Authored by Jackie Acosta in Relationships
Published on 11-17-2008

If love is unconditional then why is it that giving too much is harmful in a relationship? If true love is giving without expecting anything in return, and real commitment is loving until it hurts, then why is it that when one practices this kind of affection, he is actually falling in a trap?

When in a relationship, a dedicated partner demonstrates his loyalty and commitment through little sacrifices or grand gestures or both. The main objective is to make the other party feel special, valued and appreciated. But it happens though in the course of pleasing consistently, the recipient become too accustomed to the spoiling that the small things given up for their sake becomes a standard, a gesture that seizes to have value. And by getting used to attention, they demand for greater and grander gimmicks to stay happy.
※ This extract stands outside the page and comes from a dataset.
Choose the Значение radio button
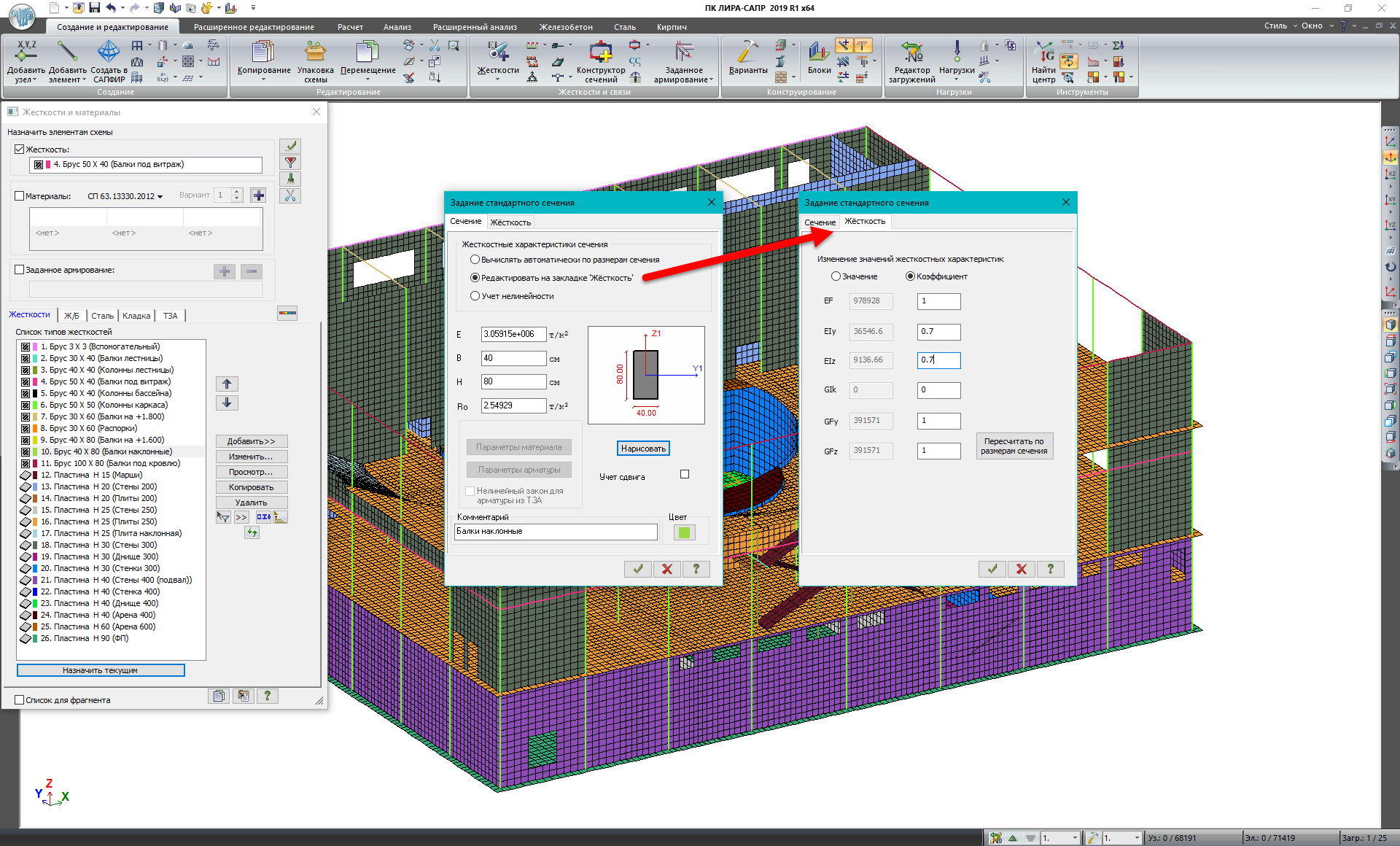 tap(836, 276)
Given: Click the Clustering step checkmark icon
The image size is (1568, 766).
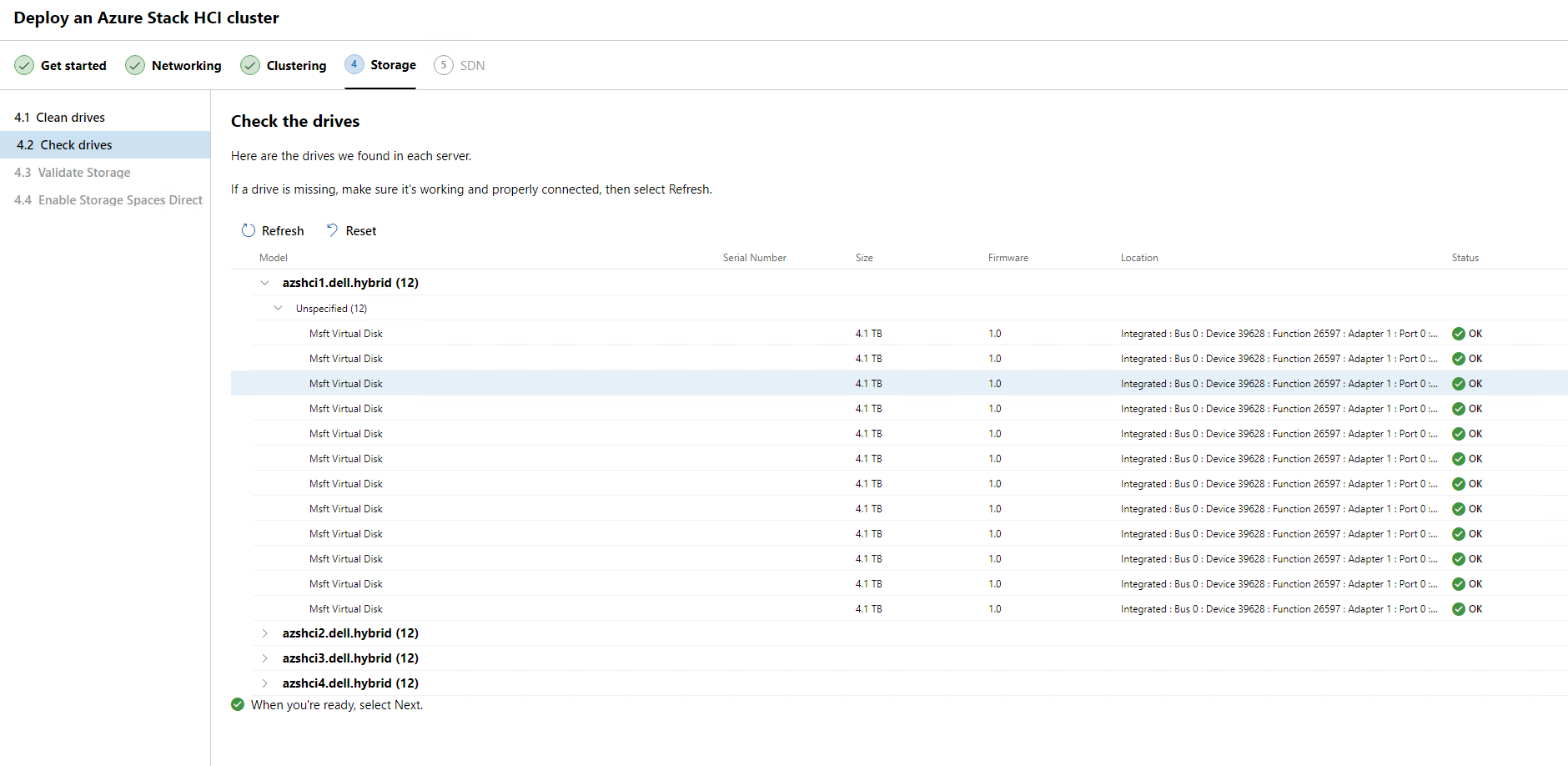Looking at the screenshot, I should click(x=250, y=65).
The idea behind giving without expecting anything in return becomes harmful in the long run as the appreciation level decreases over time. As one continues to receive, they may forget to give back. But the generous party cannot demand for anything in return technically as doing so might make their sacrifices seem insincere. If one means what he does, then he will not even think of what’s in it for him. He also can’t enumerate the things done as this means he is counting his efforts. This is the trap. The more one gives, the more is asked of him. Sustaining the love now becomes a bigger challenge.
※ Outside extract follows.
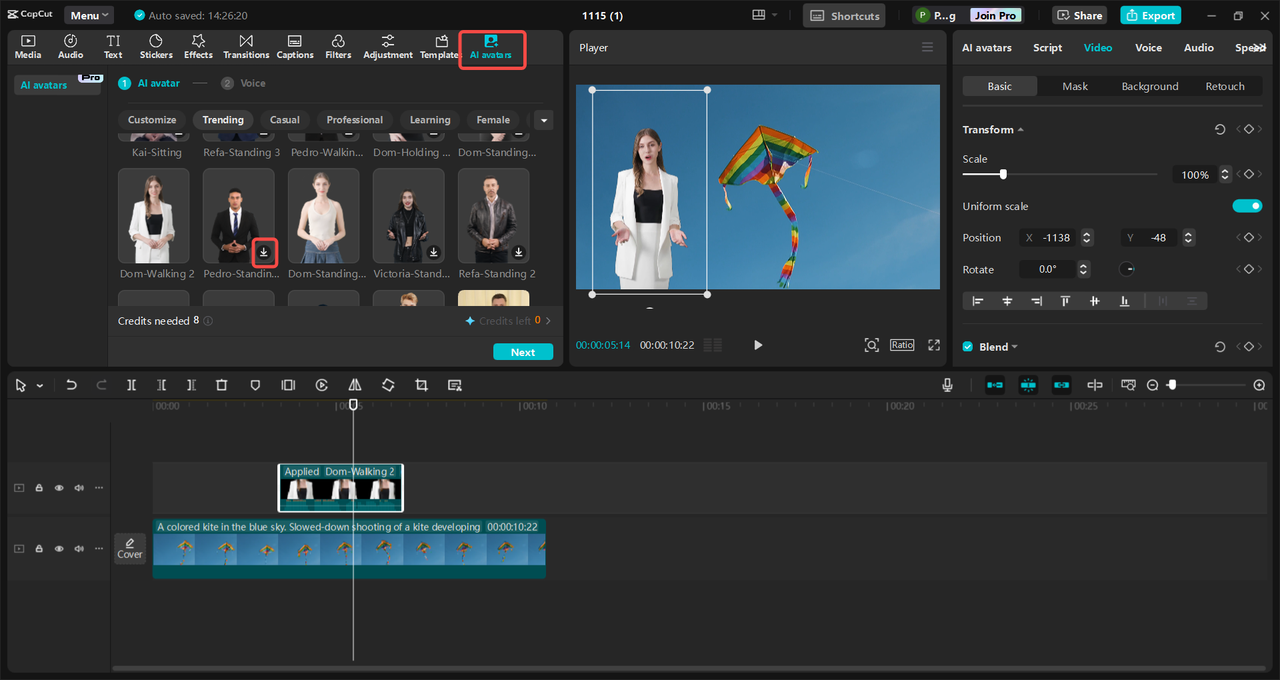Click the Export button

1150,16
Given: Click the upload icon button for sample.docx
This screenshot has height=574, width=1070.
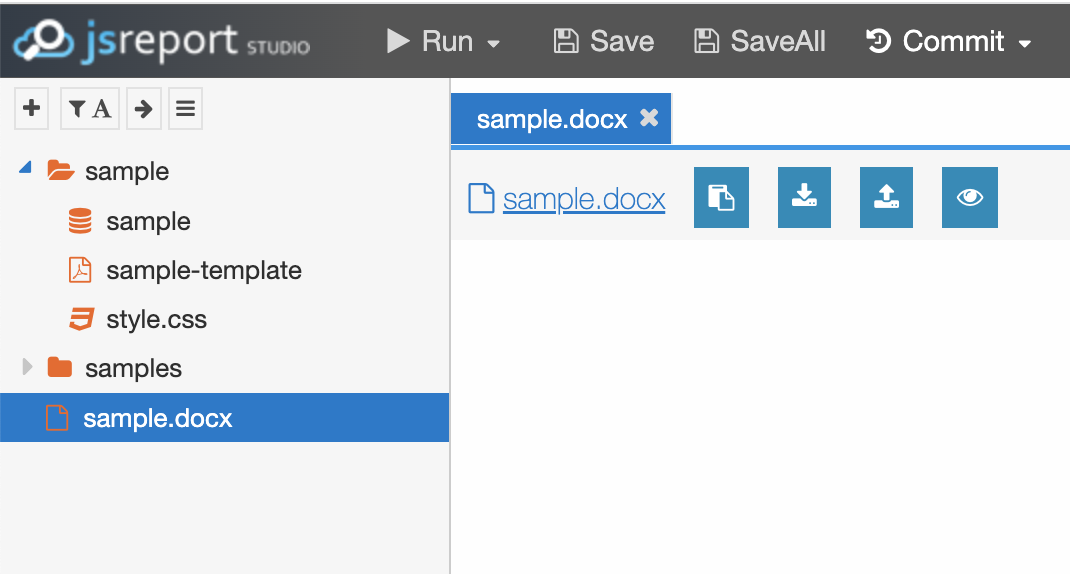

When one loves until it hurts, and takes the blows without complaining, then the person becomes a martyr with little self-respect for allowing to be treated that way. But a dedicated person will not easily quit and resort to giving more to the relationship. As he does, the other one will tend to lose respect for the partner for being incapable of fighting for her right. Another trap. The more hurtful things one allows to pass, the more pathetic one will seem to the other. For being the nice guy, he will be taken for granted.

If one doesn’t give enough though, there’s a danger of complacency, disinterest, and fall out from either side, whoever feels short- handed first.

Loving just enough is the ideal, but the problem is determining what the right amount of affection is. Does it mean that efforts and sacrifices shouldn’t be done consistently? Does it mean that small things to show ones love should be given in trickles? It’s hard to tell. The truth of the matter is it depends on the partner and the situation. Ideally, when one gives, the other acknowledges and gives back too. But in the real world, not all gestures are reciprocated. So the smothering has to be controlled until it is missed. When finally the other party notices the absence of the usual attention, this appreciation is the trigger that it’s time to shower with affection ones more.

In essence, going all in at all times is not the best way to keep the fire burning. On the contrary, holding back helps to make the magic last as it gives time for efforts to be appreciated.